De : Michel Dakar

 

A : Madame Fabienne POUS, doyenne des juges d'instruction au Tribunal de grande instance de Paris

 

Paris, le 7 mars 2006

 

 

Objet :

 

Votre alinéa premier de vos attendus de votre ordonnance d'irrecevabilité de la partie civile, datée du 1 er mars 2006, Ref. doyen : 401/05, Ref.

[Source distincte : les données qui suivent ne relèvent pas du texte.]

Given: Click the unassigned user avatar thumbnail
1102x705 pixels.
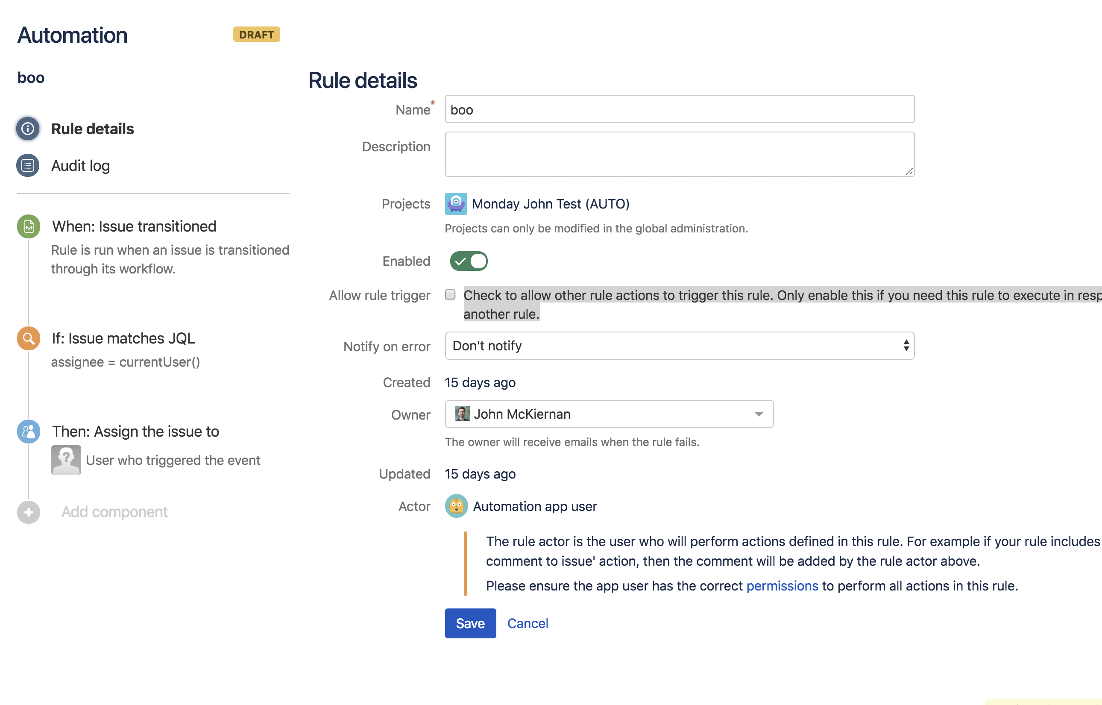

Parquet : P05.091.2307/7

 

Nota :

 

Cette présente lettre constitue à la fois une communication d'information, et l'argument des mémoires en recours de l'ordonnance précitée (chambre de l'instruction, cous de cassation et cour européenne des droits de l'homme).

 

 

Madame,

 

Vous avez déclaré par votre ordonnance du 1 er mars 2006, irrecevable, ma plainte contre M. Yves BOT, et X, M. Yves BOT étant l'ancien procureur de la république à Paris, et l'actuel procureur général près la cour d'appel de Paris, plainte déposée pour falsification de documents judiciaires,

 

et surtout,

 

pour complicité du génocide des Palestiniens, organisé par les juifs sionistes.

 

 

Votre premier alinéa de vos attendus est de façon flagrante, en contradiction avec les alinéa 1 et 2, de l'article 6 de la Convention européenne des droits de l'homme, ainsi que votre fonction de « juge d'instruction ».

 

En effet :

 

•  Votre formulation : «  est tenu de consigner à la régie la somme présumée nécessaire, garantissant le paiement de l'amende civile  », est exactement contraire au principe de la présomption d'innocence, exprimé à la fois à l'article 6, alinéa 2, de la Convention européenne, et par la loi du 15 juin 2000, sur la présomption d'innocence.

 

 

•  Votre formulation : «  lorsque son action n'est pas jointe à l'action préalable du ministère public,  », est contraire à l'alinéa 1 de l'article 6 de la Convention européenne, puisque le Ministère public est la partie en cause dans ma plainte, et qu'il ne peut répondre aux critères « d'indépendance et d'impartialité ».

 

•  Enfin, en ce qui vous concerne, la loi du 15 juin 2000 sur la présomption d'innocence, a supprimé l'article L 611-1 du code de l'organisation judiciaire, qui instituait dans « chaque tribunal de grande instance, un ou plusieurs juges d'instruction » (article 47, 1 er alinéa de la loi du 15 juin 2000), le décret d'application de la loi du 15 juin 2000 ayant été publié au Journal officiel de la République française en 2001.

 

 

 

Il est clair que la réalité de votre fonction est non plus, depuis l'an 2001, celle de juge instruisant à charge et à décharge, mais celle de procureur, n'instruisant qu'à charge, ce qui est contraire aux alinéas 1 et 2, de l'article 6 de la Convention européenne de sauvegarde des droits de l'homme.

 

 

Je vous prie de recevoir, Madame, l'expression de mes salutations distinguées.